221(g) & Visa Refusal
The purpose of this blog post is to explain the common reason for visa application rejection under INA Section 221(g) and how it affects future visa applications.
When an individual applies for an L-1, B-1, F-1, H-1B, or other nonimmigrant visa at the U.S. consulate abroad, it is not uncommon to be initially refused under Section 221(g) of the Immigration and Nationality Act (INA). This broad provision applies to a wide variety of visa application issues, including some that are minor and temporary.
Under INA 221(g), a consular officer is permitted to request additional information before making a decision on a visa application. This can occur if there is a problem or additional information is required in a case, even if the matter is minor or temporary. Examples of situations where 221(g) may be applied include when the employer’s petition approval is not yet in the Petition Information Management Service (PIMS) system, when additional information is needed about the employees work, or when the case needs to undergo further security checks.
However, it is important to note that many cases can be approved after an INA 221(g) refusal. Security checks can clear, PIMS can be updated, and missing documents can often be provided. Therefore, it is possible for someone who received an INA 221(g) refusal to ultimately obtain a visa and enter the United States. Additionally, a 221(g) refusal does not mean that an applicant is not eligible for a different visa.

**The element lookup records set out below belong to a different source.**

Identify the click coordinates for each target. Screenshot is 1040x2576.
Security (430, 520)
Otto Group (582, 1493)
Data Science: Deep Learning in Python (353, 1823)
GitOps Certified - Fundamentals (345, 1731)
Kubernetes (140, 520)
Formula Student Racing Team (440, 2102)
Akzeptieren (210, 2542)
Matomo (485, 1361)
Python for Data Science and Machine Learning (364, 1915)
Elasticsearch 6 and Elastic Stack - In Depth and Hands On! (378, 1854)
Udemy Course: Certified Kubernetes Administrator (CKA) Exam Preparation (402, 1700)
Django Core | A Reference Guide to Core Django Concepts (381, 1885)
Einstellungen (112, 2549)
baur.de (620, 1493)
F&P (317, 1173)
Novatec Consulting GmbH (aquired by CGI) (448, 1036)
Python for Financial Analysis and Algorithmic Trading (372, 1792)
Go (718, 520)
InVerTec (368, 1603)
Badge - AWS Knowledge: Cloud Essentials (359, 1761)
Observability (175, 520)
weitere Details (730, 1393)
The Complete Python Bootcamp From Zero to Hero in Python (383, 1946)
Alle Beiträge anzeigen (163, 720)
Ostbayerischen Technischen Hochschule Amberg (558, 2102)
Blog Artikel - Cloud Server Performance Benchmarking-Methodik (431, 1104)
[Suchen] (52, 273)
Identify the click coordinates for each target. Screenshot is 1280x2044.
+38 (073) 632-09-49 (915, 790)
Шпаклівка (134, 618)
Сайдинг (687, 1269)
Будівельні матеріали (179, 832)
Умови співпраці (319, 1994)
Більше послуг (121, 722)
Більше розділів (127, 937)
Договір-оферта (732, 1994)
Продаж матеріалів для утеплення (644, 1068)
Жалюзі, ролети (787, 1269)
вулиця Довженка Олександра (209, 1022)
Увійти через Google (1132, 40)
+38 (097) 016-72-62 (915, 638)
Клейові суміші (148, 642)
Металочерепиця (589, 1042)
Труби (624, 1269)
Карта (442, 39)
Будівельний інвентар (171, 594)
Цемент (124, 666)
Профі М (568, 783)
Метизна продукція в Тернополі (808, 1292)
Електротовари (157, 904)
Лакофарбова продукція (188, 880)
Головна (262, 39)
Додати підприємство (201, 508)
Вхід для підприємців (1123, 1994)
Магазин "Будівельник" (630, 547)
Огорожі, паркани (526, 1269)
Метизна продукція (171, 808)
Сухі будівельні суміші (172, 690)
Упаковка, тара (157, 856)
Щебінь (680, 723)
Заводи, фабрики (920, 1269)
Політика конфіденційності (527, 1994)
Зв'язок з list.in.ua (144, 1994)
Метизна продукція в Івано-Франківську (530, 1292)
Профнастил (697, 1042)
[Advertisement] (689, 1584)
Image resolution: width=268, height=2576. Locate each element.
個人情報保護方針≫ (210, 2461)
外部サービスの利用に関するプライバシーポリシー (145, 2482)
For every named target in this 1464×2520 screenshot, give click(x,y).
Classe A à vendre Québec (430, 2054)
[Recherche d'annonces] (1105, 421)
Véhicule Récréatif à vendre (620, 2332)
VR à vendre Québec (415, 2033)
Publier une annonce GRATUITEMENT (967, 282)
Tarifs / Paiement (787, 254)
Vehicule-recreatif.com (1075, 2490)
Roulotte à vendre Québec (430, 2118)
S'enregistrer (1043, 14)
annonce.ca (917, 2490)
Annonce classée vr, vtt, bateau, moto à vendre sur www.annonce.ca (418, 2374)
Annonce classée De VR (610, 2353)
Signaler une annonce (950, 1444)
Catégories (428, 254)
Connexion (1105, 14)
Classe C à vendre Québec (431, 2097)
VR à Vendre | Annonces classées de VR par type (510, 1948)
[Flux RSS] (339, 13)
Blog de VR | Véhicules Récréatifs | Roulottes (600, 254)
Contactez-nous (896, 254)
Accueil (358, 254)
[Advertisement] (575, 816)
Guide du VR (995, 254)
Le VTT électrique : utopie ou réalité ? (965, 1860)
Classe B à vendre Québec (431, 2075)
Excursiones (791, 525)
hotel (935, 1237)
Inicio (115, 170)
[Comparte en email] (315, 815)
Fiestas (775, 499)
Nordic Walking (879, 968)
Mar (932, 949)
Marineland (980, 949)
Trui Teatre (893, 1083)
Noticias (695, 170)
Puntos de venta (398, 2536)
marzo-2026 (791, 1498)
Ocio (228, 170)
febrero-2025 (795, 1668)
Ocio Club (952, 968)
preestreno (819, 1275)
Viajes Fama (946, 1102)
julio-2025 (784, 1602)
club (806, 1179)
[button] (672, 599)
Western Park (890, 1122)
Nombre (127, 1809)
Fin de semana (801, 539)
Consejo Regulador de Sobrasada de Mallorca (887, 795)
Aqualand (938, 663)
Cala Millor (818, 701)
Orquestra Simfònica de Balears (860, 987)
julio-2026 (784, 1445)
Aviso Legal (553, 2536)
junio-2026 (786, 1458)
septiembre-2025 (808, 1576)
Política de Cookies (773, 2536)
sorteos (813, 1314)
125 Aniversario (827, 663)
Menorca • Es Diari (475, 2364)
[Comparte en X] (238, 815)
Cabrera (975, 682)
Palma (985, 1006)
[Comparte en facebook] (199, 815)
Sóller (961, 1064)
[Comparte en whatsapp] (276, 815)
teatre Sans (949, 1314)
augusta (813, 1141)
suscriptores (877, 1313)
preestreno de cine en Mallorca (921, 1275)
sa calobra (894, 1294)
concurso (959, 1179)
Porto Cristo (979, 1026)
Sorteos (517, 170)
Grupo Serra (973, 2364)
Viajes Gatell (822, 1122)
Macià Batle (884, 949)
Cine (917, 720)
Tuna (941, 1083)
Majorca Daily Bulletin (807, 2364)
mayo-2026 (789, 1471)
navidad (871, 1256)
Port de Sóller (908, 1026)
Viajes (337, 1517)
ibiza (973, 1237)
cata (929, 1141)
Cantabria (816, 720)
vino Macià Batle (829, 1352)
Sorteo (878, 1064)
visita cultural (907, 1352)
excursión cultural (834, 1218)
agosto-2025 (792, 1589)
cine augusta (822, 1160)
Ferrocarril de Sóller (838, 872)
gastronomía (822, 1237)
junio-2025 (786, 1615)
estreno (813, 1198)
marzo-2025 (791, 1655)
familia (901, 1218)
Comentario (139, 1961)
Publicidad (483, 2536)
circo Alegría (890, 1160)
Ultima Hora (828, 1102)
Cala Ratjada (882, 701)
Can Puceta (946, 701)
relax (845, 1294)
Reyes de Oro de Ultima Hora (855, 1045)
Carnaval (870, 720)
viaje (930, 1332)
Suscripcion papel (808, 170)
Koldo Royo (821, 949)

It’s also important to note that an INA 221(g) refusal must be revealed on future visa applications. This is the case even if the matter that created the INA 221(g) refusal was later overcome and the visa was issued. For VWP (Visa Waiver Program) travelers, this means that they may need to apply for a visa at the appropriate consulate, rather than using the VWP program after an 221(g) Refusal.
In conclusion, INA 221(g) is a common reason for visa application rejection and it is important to understand how it affects future visa applications and VWP travel.